Mr. Biden rightly observes that the struggle “of democracy and liberalism” to defeat “fascism and autocracy” is not over, but “will define our future.” “Democracy” he has written, “is under more pressure than at any time since the 1930s” — and Mr. Trump “seems to be on the other team, taking the word of autocrats while showing disdain for democrats.” Mr. Biden would convene a “Summit for Democracy” to unite democracies in “fighting corruption, defending against authoritarianism and advancing human rights.” He would rebuild relations with NATO countries and help them stiffen defenses against Russia. He would end Mr. Trump’s appeasement of Russian President Vladimir Putin and coddling of Arab dictatorships such as Saudi Arabia.

Mr. Biden has a sober view of American power and its limitations; like Mr. Trump he speaks of stopping “endless wars” and bringing U.S. military forces home from the Middle East. But Mr. Biden rejects Mr. Trump’s self-defeating “America first” principle and would return to tackling global challenges in partnership with other nations. He would rejoin the Paris accord on climate change and seek to revive the nuclear deal with Iran. He would reverse Mr. Trump’s senseless withdrawal from the World Health Organization, and commit the United States to multilateral efforts to combat the coronavirus pandemic.
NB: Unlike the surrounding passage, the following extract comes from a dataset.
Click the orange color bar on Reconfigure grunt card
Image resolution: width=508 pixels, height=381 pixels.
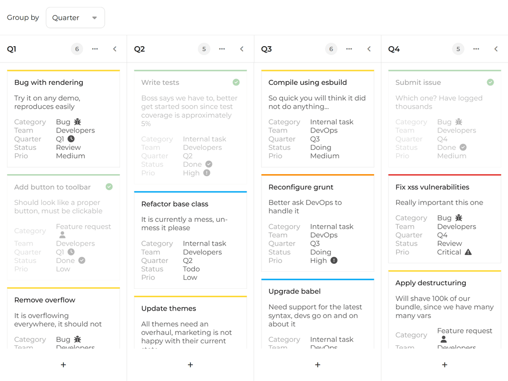(318, 175)
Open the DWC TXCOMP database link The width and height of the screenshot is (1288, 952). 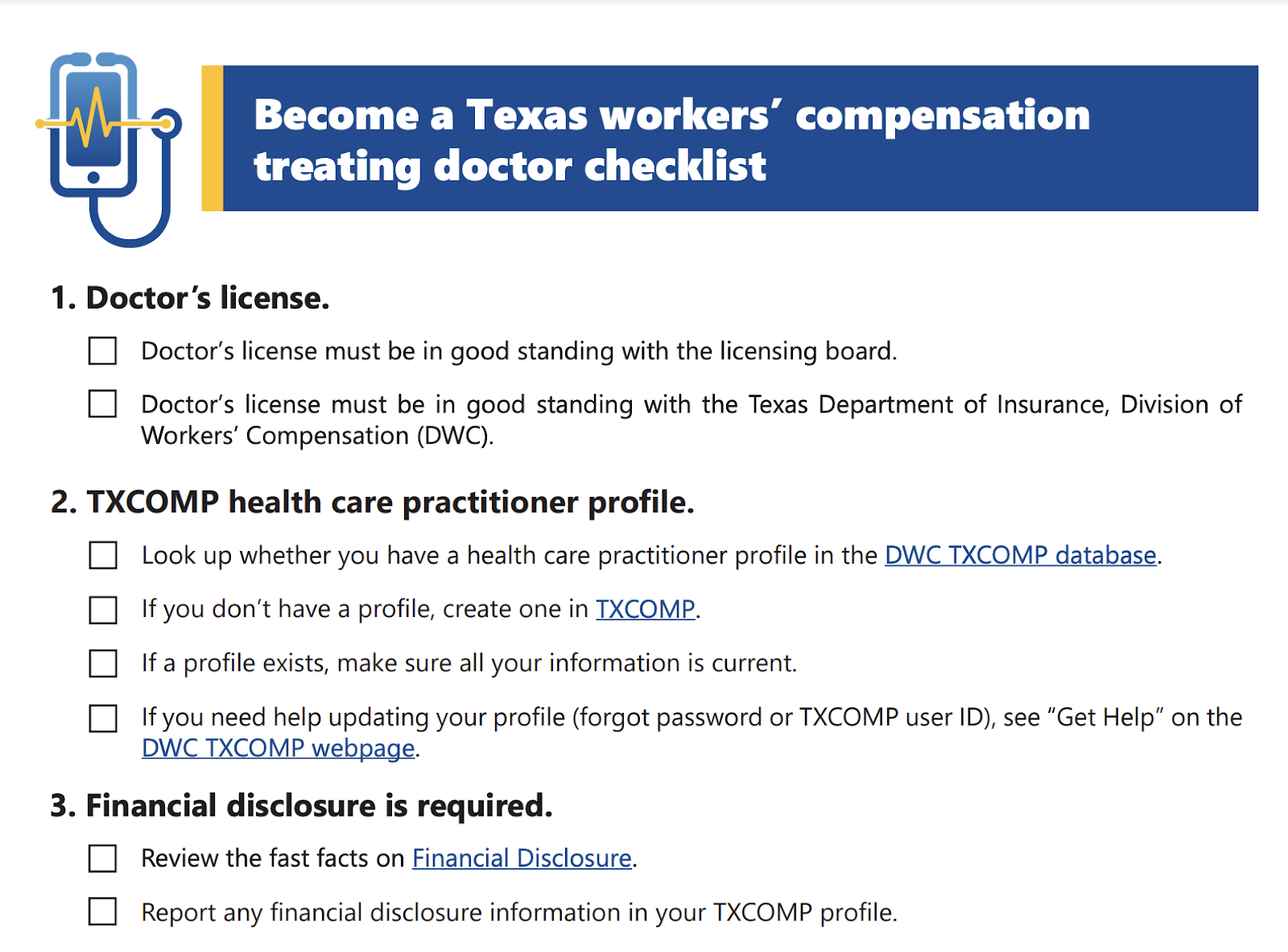coord(1020,555)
That fundamental difference of approach may be most important when it comes to China, which is likely to pose the biggest foreign policy challenge of the coming years. Both Mr. Biden and Mr. Trump promise to “get tough” with Beijing and to combat its mercantilism, thefts of technology and expansive claims in the South China Sea. However, Mr. Biden’s approach would be values-based, not erratic and transactional. He would work with allies to confront China’s abusive behaviors while seeking cooperation where interests converge, such as on climate change and health security.

Mr. Biden’s foreign policy offers insight into his technology policy as well: He would stand up for this country’s belief in freedom and openness against the Chinese brand of surveillance authoritarianism, and he would fight to purge foreign interference by Russia and others in elections rather than deny such interference exists. Mr. Biden promises to take a tougher line on so-called Big Tech in antitrust enforcement than his predecessor — but he would do so based on law and evidence, not whim and favoritism.
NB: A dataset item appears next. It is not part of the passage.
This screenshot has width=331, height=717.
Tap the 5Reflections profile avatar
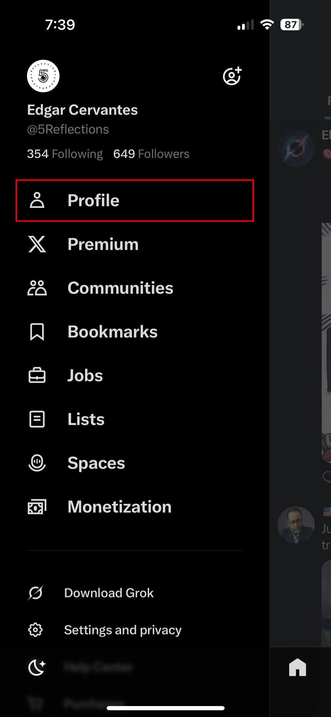(43, 76)
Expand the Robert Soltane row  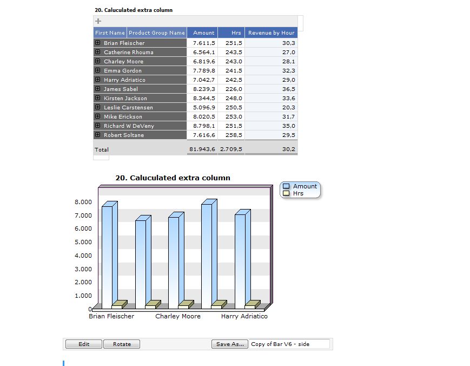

Democracy is at risk, at home and around the world. The nation desperately needs a president who will respect its public servants; stand up for the rule of law; acknowledge Congress’s constitutional role; and work for the public good, not his private benefit.

Just as desperately, it needs a president with the know-how and experience to show that values and results can go together.

It is fortunate to have, in Joe Biden, a candidate who can lead an administration that is both honorable and successful.